Westerwelle wollte es alleine schaffen, wollte das verlorene Vertrauen zurückgewinnen und benahm sich dabei wie ein angeschossenes Raubtier. "Auf jedem Schiff, das dampft und segelt, gibt es einen, der die Sache regelt. Und das bin ich!", schmetterte er seinen Widersachern entgegen. Auch die Medien bekamen ihr Fett weg: "Ihr kauft mir den Schneid nicht ab!", raunzte er.
Jetzt haben ihm die eigenen Parteifreunde den Schneid abgekauft. Westerwelle hatte keine Chance mehr. An diesem Montag wird die Partei eine neue Führung bestimmen. Der einzige Gefallen, den er der FDP noch tun konnte, war, sein Amt zur Verfügung zu stellen. Sein Rückzug ist die einzige Chance, dass sich diese ausgemergelte und frustrierte Partei erneuert.

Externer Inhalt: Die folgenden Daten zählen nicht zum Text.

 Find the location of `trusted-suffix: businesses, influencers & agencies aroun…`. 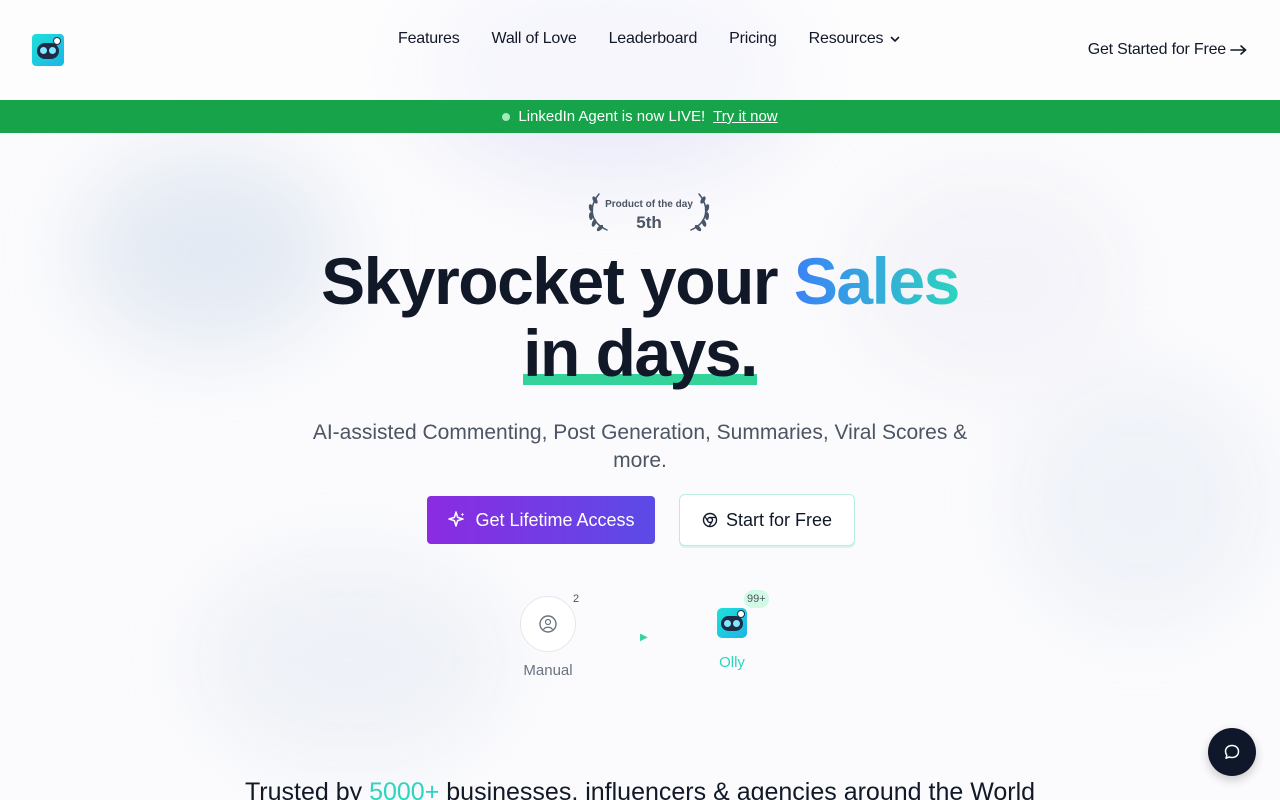

trusted-suffix: businesses, influencers & agencies aroun… is located at coordinates (738, 789).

Gerade deshalb aber kommt der Schritt ein paar Monate zu früh. Bis zu den Wahlen in Bremen, Mecklenburg-Vorpommern und Berlin wird sich die FDP kaum berappelt haben. Das wird erst möglich sein, wenn der personellen auch die inhaltliche Erneuerung folgt.
Es wäre dem neuen Parteivorsitzenden - wer auch immer es wird - zu wünschen, dass er ohne die Bürde von voraussichtlich drei Wahlniederlagen sein Amt antreten kann.
Dass er es nicht kann, ist denen zu verdanken, die Westerwelle jetzt mit Schimpf und Schande vom Hof gejagt haben. Gut möglich, dass sie damit der Partei einen Bärendienst erwiesen haben.